I began teaching when I was 20 yeas old in a small freedom school affiliated with the Civil Rights Movement in the United States. The year was 1965, and I’d been arrested in a demonstration. Jailed for ten days, I met several activists who were finding ways to link teaching and education with deep and fundamental social change. They were following Dewey and DuBois, King and Helen Keller who wrote: “We can’t have education without revolution. We have tried peace education for 1,900 years and it has failed. Let us try revolution and see what it will do now.”

I walked out of jail and into my first teaching position—and from that day until this I’ve thought of myself as a teacher, but I’ve also understood teaching as a project intimately connected with social justice.

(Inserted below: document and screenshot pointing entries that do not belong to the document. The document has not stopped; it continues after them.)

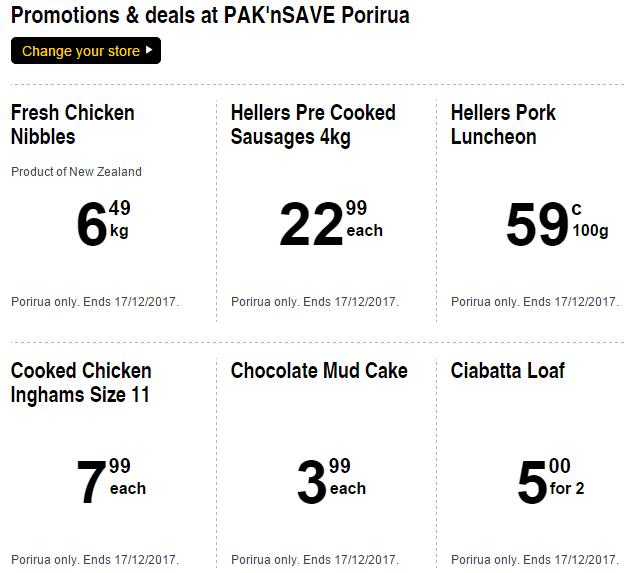Click the 6.49 per kg price
This screenshot has height=573, width=624.
click(103, 223)
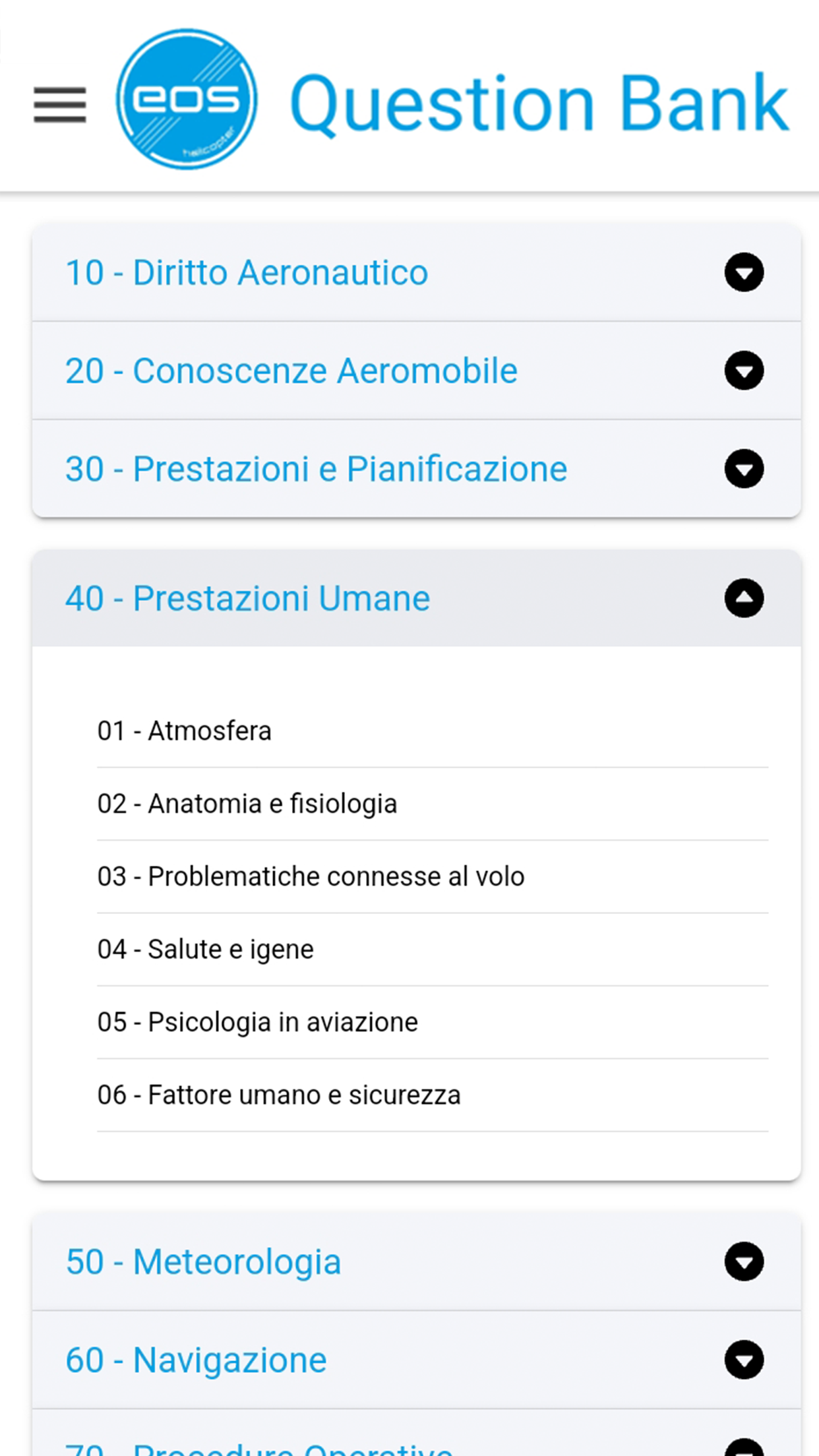Choose 05 - Psicologia in aviazione

(433, 1023)
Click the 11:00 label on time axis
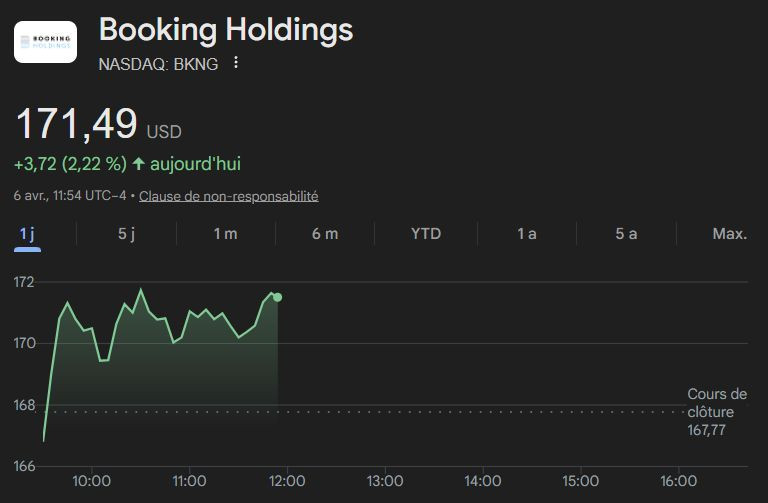This screenshot has height=503, width=768. pos(189,481)
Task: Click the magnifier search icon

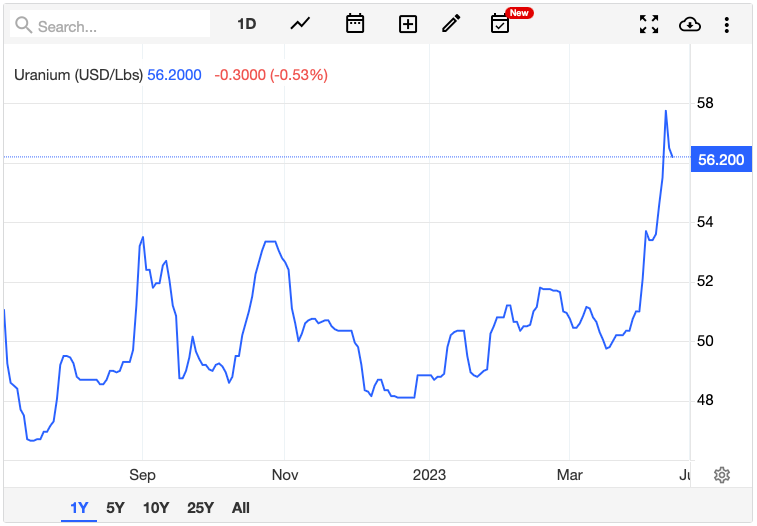Action: click(23, 25)
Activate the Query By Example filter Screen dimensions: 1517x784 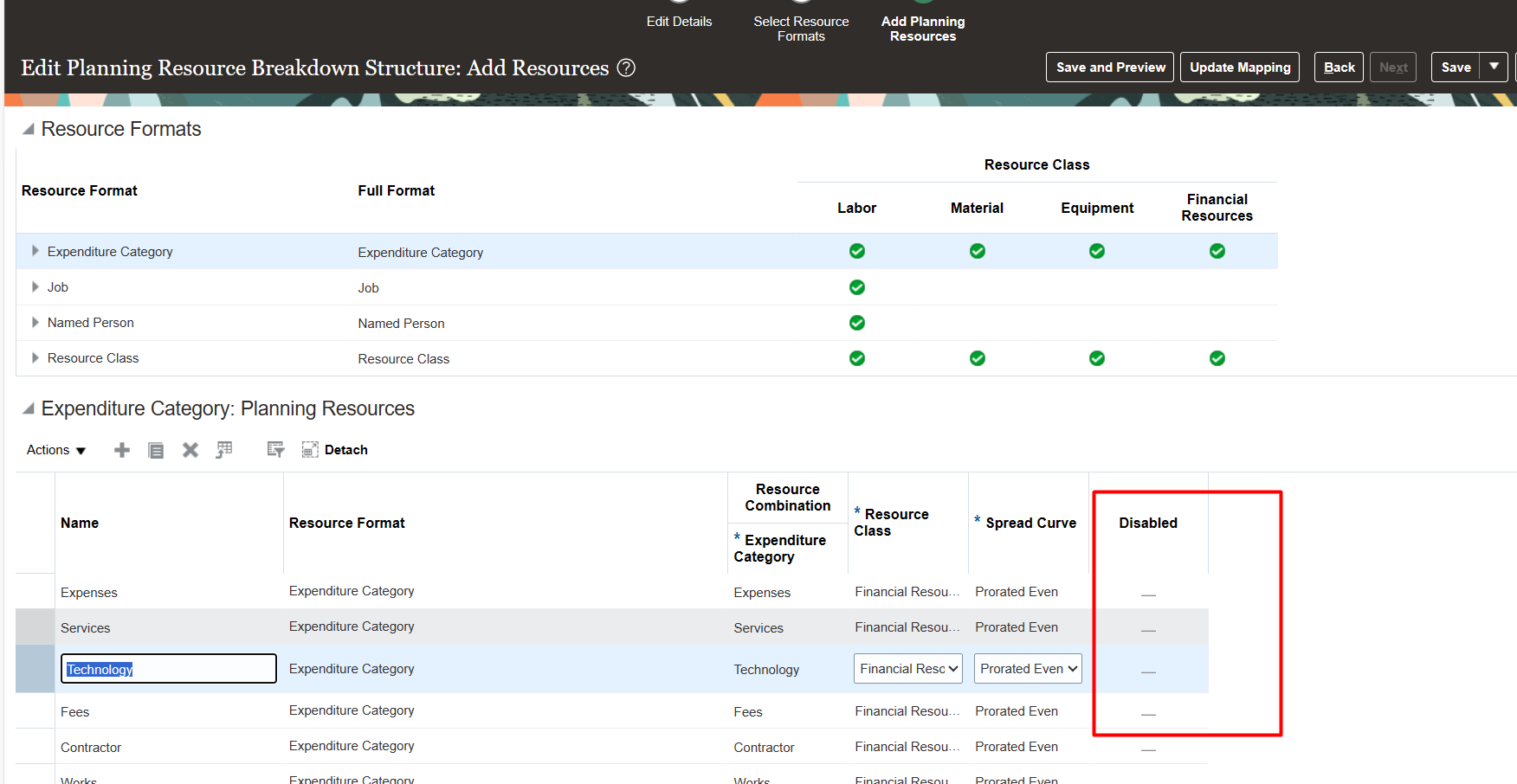tap(274, 448)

After all, the fundamental message of the teacher is this: you can change your life—whoever you are, wherever you’ve been, whatever you’ve done, another world is possible. As students and teachers begin to see themselves as linked to one another, as tied to history and capable of collective action, the fundamental message of teaching shifts slightly, and becomes broader, more generous: we must change ourselves as we come together to change the world. Teaching invites transformations, it urges revolutions small and large. La educacion es revolucion!

… [I’ve] learned that education is never neutral. It always has a value, a position, a politics. Education either reinforces or challenges the existing social order, and school is always a contested space—what should be taught? In what way? Toward what end? By and for whom? At bottom, it involves a struggle over the essential questions: what does it mean to be a human being living in a human society?

Totalitarianism demands obedience and conformity, hierarchy, command and control. Royalty requires allegiance. Capitalism promotes racism and materialism—turning people into consumers, not citizens. Participatory democracy, by contrast, requires free people coming together, voluntarily as equals who are capable of both self-realization and, at the same time, full participation in a shared political and economic life.

… Venezuelans have shown the world that with full participation, full inclusion, and popular empowerment, the failing of capitalist schooling can be resisted and overcome. Venezuela is a beacon to the world in its accomplishment of eliminating illiteracy in record time, and engaging virtually the entire population in the ongoing project of education.

… [W]e, too, must build a project of radical imagination and fundamental change. Venezuela is poised to offer the world a new model of education—a humanizing and revolutionary model whose twin missions are enlightenment and liberation.

Viva Mission Sucre!

Viva Presidente Chavez!

Viva La Revolucion Bolivariana!

Hasta La Victroria Siempre!

Bill Ayers 2006

I’m pretty sure the grant did not include the language “Children must finish program loving Marxism.”

Think again Travis.

Or perhaps Hugo Chavez is just another misunderstood educator?

644 posted on 11/10/2008 4:59:47 PM PST by jwalsh07 (It's the Marxism Stupid!)